A travers un souvenir d’enfance consigné par l’artiste dans ses Carnets (décrit plus loin), Freud mettra en évidence la conjonction, chez l’enfant Léonard, de la sexualité et de la pensée. L’oiseau figuré affirme le caractère sexuel de la pensée de l’artiste, et de toute pensée. Confronté à l’énigme de la différence des sexes, de la conception, de la naissance, voué à la question des origines, l’enfant se fait théoricien « génial » selon le terme de Freud. Mise en mouvement par la sexualité, désir de savoir sexuel comme désir sexuel de savoir, la pensée ne rompra plus ce lien originel et passera, comme elle par l’excitation, la tension, le contact, l’insolite, l’inattendu de la rencontre, le plaisir, l’insatisfaction et l’échec, le vacillement.

Premier et unique souvenir consigné par l’artiste dans ses carnets, ce qui accentue son pouvoir révélateur, il autorise l’interprétation de la métaphore animalière comme fantasme construit dans l’après-coup par le peintre. La métaphore à l’oiseau permet-elle à l’artiste comme au psychanalyste, tous deux chercheurs, de dépasser l’interdit, par nature sexuel, de penser ?

Les conclusions qu’avança Freud, dans un mouvement d’identification et de projection intense à Léonard, sont sans aucun doute tirées de sa propre analyse. Le texte, comme tout texte psychanalytique d’ailleurs, est un autoportrait, le plus intime sans doute qu’ait donné Freud de lui même. Le roman familial du peintre se prête à accueillir celui de Freud, tous deux enfants chéris d’une mère très proche pendant leurs cinq premières années.

La métaphore de l’oiseau fut l’objet d’une controverse : Freud se servit d’une version allemande où le mot nibio (milan) italien employé par Léonard, est faussement rendu par vautour. Freud consacra une partie de sa thèse au symbolisme égyptien du vautour. Pendant trente ans, le silence pesa sur l’erreur, Lorsque le grand historien de l’art Meyer Schapiro publia en 1956 son étude « léonardo and freud », la communauté analytique s’en émut. De proche en proche, l’argument menaçait toute recherche psychanalytique menée hors les murs.

Exercice:
D'après le texte, par quel mot la version allemande utilisée par Freud traduisait-elle le mot italien « nibio » employé par Léonard ?

Données fournies:
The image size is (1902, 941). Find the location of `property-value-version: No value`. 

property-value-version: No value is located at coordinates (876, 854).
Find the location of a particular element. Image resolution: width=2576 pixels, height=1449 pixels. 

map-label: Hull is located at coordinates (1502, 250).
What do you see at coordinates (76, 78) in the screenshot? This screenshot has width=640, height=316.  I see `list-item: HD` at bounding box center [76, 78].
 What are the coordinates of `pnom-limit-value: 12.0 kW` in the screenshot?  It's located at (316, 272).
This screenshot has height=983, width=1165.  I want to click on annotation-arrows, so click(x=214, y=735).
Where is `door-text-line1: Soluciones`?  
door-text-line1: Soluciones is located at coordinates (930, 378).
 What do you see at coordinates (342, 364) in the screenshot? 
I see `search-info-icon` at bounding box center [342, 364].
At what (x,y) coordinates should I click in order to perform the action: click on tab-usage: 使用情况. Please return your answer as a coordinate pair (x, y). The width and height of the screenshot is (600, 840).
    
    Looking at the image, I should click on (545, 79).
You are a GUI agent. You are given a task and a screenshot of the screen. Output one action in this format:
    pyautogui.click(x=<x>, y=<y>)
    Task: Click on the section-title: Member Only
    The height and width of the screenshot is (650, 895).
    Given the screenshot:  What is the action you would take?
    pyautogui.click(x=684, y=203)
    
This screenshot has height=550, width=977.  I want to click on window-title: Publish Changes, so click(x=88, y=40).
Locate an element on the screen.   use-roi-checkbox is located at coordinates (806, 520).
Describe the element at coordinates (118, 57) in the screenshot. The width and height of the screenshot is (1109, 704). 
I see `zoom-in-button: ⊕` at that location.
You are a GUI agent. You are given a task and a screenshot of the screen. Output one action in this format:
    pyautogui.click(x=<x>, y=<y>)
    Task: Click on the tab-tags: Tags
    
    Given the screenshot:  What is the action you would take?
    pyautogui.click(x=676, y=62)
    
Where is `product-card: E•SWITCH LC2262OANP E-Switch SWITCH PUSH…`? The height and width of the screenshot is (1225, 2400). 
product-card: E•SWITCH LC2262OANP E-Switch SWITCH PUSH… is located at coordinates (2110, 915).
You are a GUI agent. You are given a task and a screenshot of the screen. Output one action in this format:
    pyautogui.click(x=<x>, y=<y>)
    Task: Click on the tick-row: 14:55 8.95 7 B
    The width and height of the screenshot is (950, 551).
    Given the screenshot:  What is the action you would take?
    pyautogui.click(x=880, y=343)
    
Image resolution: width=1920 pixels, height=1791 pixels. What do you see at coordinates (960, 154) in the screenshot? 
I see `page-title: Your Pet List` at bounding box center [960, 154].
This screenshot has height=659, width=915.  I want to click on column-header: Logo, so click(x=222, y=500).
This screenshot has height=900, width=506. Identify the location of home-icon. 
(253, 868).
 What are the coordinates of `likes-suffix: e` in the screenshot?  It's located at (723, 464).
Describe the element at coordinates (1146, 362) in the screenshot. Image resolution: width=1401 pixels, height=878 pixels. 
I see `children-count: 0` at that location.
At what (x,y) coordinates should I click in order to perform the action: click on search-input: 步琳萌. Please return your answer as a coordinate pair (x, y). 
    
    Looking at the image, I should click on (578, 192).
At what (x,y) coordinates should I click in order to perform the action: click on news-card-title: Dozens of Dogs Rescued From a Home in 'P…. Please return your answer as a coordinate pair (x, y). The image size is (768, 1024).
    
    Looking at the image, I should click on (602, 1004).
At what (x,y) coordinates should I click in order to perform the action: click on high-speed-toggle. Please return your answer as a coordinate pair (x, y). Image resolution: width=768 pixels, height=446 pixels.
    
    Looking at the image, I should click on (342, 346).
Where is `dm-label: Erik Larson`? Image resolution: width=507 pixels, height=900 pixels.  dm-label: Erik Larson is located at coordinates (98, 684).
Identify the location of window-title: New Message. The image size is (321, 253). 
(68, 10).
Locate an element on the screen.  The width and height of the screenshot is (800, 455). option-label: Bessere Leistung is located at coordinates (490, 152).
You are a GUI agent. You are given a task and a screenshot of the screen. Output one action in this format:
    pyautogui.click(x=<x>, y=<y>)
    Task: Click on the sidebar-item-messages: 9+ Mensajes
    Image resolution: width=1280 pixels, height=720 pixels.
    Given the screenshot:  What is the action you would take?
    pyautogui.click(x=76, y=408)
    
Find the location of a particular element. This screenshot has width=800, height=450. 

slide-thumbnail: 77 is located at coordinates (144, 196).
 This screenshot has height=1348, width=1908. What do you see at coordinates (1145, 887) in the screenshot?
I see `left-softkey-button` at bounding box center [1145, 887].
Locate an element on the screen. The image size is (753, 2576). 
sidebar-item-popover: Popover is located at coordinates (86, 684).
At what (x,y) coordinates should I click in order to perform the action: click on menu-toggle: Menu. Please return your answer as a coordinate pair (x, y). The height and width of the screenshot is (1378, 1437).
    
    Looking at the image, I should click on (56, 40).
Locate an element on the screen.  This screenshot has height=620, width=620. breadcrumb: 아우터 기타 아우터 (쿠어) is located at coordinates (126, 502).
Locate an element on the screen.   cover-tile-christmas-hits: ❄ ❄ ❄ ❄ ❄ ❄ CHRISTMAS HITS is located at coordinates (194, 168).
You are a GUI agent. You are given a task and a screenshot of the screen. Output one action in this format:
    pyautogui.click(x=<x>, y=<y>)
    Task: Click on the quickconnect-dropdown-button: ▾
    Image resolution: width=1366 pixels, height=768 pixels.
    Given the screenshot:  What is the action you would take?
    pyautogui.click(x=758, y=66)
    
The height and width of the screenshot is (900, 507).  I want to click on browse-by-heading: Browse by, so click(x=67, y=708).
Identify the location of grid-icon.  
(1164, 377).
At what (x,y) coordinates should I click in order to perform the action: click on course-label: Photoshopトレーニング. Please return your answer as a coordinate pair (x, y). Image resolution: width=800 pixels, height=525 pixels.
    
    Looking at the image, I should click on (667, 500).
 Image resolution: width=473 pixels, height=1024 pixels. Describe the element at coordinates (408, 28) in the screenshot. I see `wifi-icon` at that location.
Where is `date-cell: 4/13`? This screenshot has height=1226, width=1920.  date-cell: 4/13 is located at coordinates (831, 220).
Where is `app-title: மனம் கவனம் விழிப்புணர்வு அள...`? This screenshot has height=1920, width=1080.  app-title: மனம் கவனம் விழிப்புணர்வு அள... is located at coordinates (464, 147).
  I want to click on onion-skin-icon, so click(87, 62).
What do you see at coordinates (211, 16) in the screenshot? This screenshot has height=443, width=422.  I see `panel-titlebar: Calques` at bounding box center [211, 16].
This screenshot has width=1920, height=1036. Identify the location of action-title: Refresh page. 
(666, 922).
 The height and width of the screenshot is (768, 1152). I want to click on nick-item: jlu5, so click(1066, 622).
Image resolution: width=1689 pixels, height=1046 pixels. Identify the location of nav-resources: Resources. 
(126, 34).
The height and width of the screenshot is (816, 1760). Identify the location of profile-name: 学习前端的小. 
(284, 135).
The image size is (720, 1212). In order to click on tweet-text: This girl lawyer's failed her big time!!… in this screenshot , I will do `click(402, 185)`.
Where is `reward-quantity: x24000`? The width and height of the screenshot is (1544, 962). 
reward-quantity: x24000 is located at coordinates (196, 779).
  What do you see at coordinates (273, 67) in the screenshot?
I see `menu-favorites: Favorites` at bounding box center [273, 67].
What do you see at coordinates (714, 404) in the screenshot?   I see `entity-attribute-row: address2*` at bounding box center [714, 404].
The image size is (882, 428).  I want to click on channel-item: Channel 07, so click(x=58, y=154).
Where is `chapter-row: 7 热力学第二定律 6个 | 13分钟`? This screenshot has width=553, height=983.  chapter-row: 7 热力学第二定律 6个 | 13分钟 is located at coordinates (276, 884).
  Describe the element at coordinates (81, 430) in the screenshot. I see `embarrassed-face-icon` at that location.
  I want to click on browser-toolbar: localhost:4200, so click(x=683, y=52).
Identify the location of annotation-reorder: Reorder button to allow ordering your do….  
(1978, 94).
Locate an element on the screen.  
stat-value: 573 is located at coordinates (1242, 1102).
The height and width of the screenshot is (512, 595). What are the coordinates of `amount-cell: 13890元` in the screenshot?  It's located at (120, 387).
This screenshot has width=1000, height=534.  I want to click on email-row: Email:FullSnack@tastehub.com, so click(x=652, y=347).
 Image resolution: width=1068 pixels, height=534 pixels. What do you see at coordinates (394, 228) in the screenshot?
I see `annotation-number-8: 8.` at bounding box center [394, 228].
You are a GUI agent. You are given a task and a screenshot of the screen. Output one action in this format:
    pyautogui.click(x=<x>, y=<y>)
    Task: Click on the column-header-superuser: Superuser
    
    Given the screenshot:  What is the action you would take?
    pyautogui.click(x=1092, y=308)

Votre réponse:
Par le mot « vautour », alors que « nibio » signifie « milan ».